All subjects included in the study have been arranged according to the similarity-dissimilarity of their performance in the combination of tests indicated using hierarchical clustering analysis. This analysis provides clusters including subjects more closely related between them than subjects assigned to a different cluster. These clusters are visualized in the dendrogram shown. The first column shows the number identifying each subject, which have been coloured according to their classification by the PHES: control (black), without MHE (red) or with MHE (green). These colours are repeated in the second column to facilitate its identification. The tests failed by each individual are indicated by blue colour in the corresponding box. The following tests have been included: PHES, critical flicker frequency (CFF), the congruent, neutral and incongruent tasks of the Stroop test, Bimanual and visuo-motor coordination, d2 test, TOT: total correctly processed and d2-CON: concentration, measured with the d2 test; Oral SDMT test, Digit Span and Letter-number test.

https://doi.org/10.1371/journal.pone.0171211.g004

To assess if cirrhotic patients with early neurological deficits behave as a homogeneous population or may be classified in sub-groups according to their specific deficits we performed a Hierarchical Clustering Analysis which results are presented in the dendrogram shown in Fig 4.

The dendrogram shows several clusters of individuals. The clearer cluster corresponds to the control group (black colour in the number labels) with no tests failed (cluster 5). Essentially all controls appear together in the dendrogram indicating high homogeneity of the group.

Patients with MHE (green colour) also form a clear cluster in the upper part of the dendrogram. They come from a principal branch with several ramifications meaning that there are small differences between them. There are two main branches or sub-groups. The bottom one is composed by patients “with” MHE who failed mainly in Digit Span and Stroop tests (cluster 2) while patients in the upper one did not fail in these tests (cluster 1).

Patients without MHE (red colour) are more disseminated and the dendrogram suggests several sub-groups. The first sub-group is in the same branch than control subjects and is composed of patients “without” MHE who did not fail any test (cluster 5). The second and third sub-groups are located between the first one and the cluster of patients “with” MHE (green). The second sub-group is composed essentially by patients “without” MHE who failed in d2 tests (cluster 3) while those in the third sub-group failed mainly in visuo-motor and bimanual coordination tests (cluster 4).

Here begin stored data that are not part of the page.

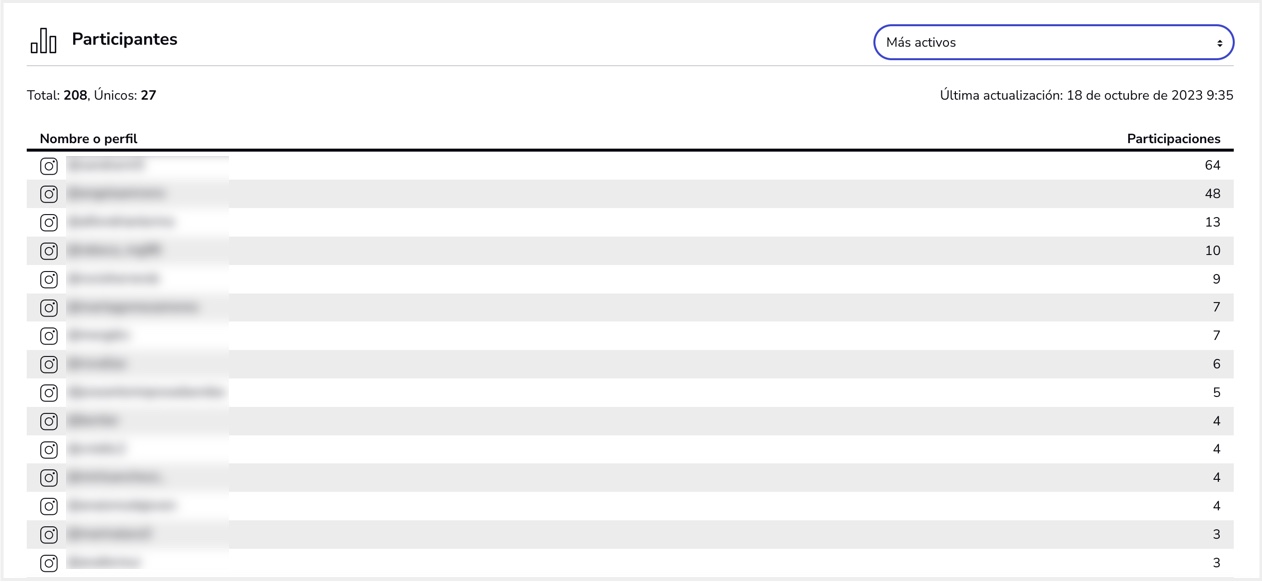Click Instagram icon in the 64 participations row
The width and height of the screenshot is (1262, 582).
coord(49,166)
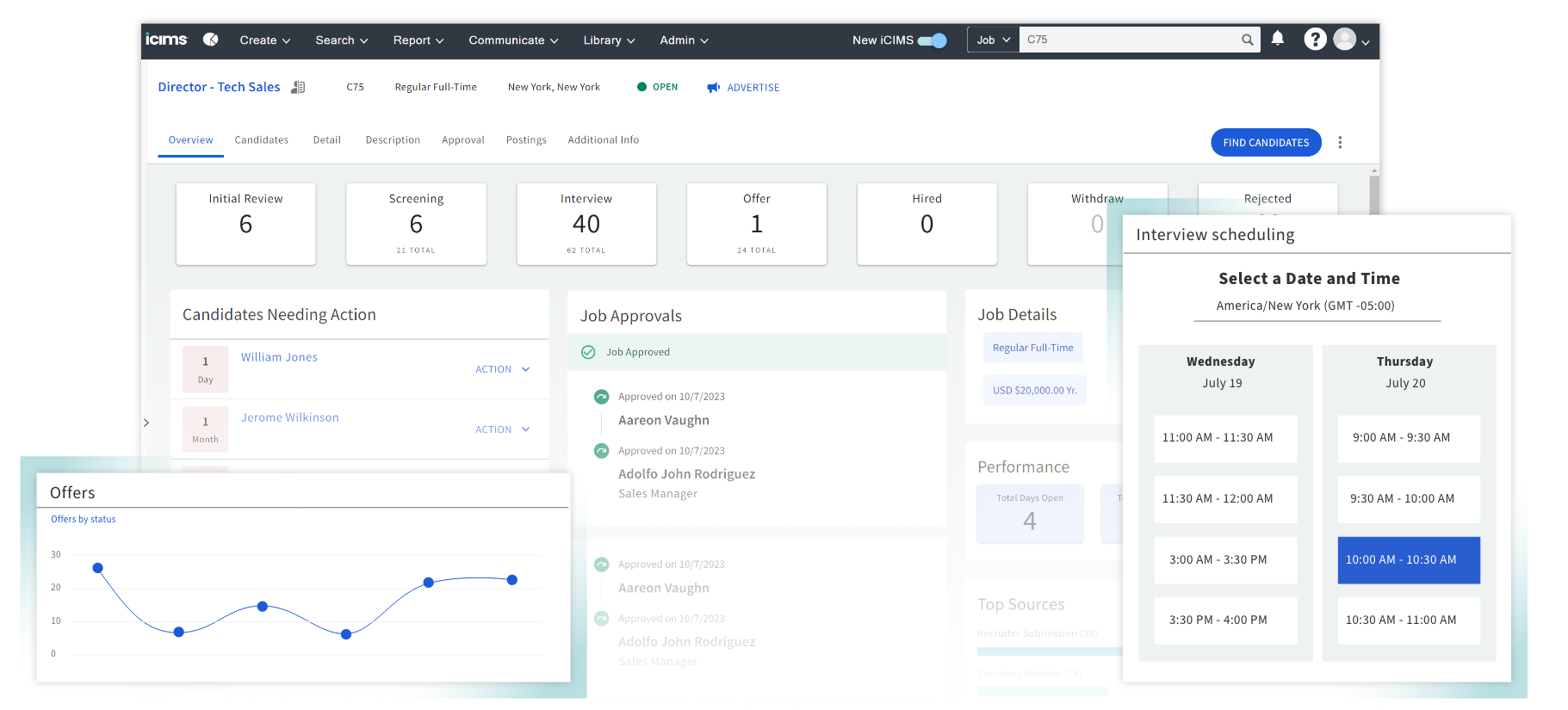Viewport: 1568px width, 710px height.
Task: Click the iCIMS logo icon next to the brand name
Action: 210,40
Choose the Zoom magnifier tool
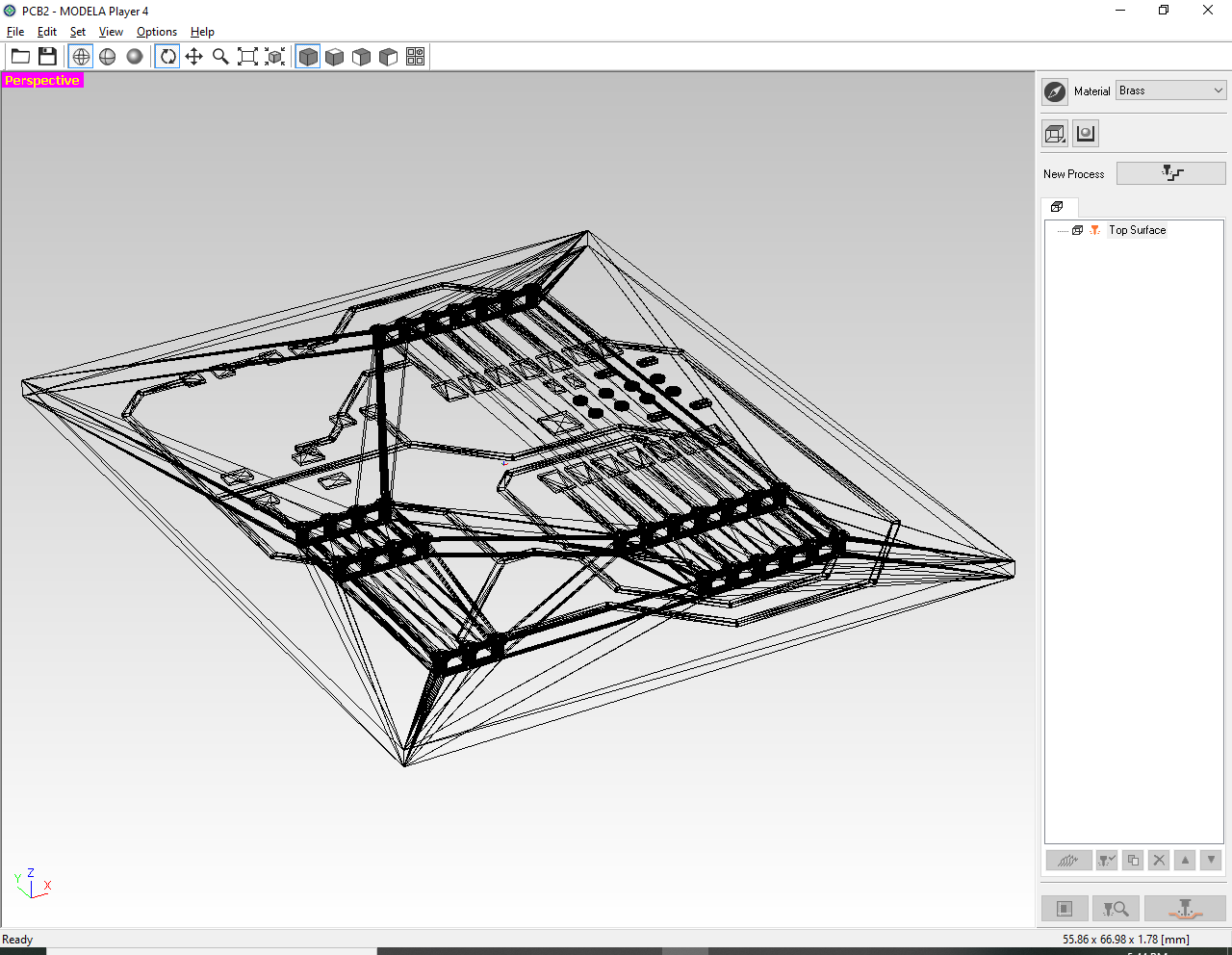The image size is (1232, 955). [x=220, y=56]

Two additional sub-groups of patients “without” MHE are at the bottom of the dendrogram, far from other sub-groups, indicating significant dissimilarities with them. This fourth sub-group failed mainly bimanual coordination and Oral SDMT tests (cluster 7) and the fifth sub-group had a combination of fails in the Stroop and Oral SDMT tests (cluster 6) (Fig 4).

Follow-up of clinically relevant outcomes

To assess whether patients missed by the PHES but showing some neurological alteration (clusters 3, 4, 6 and 7) have a higher progression to overt HE or some other clinically relevant outcome, we followed subsequent complications of cirrhosis and mortality in the different clusters of patients. These results are shown in Fig 5 and Table 4.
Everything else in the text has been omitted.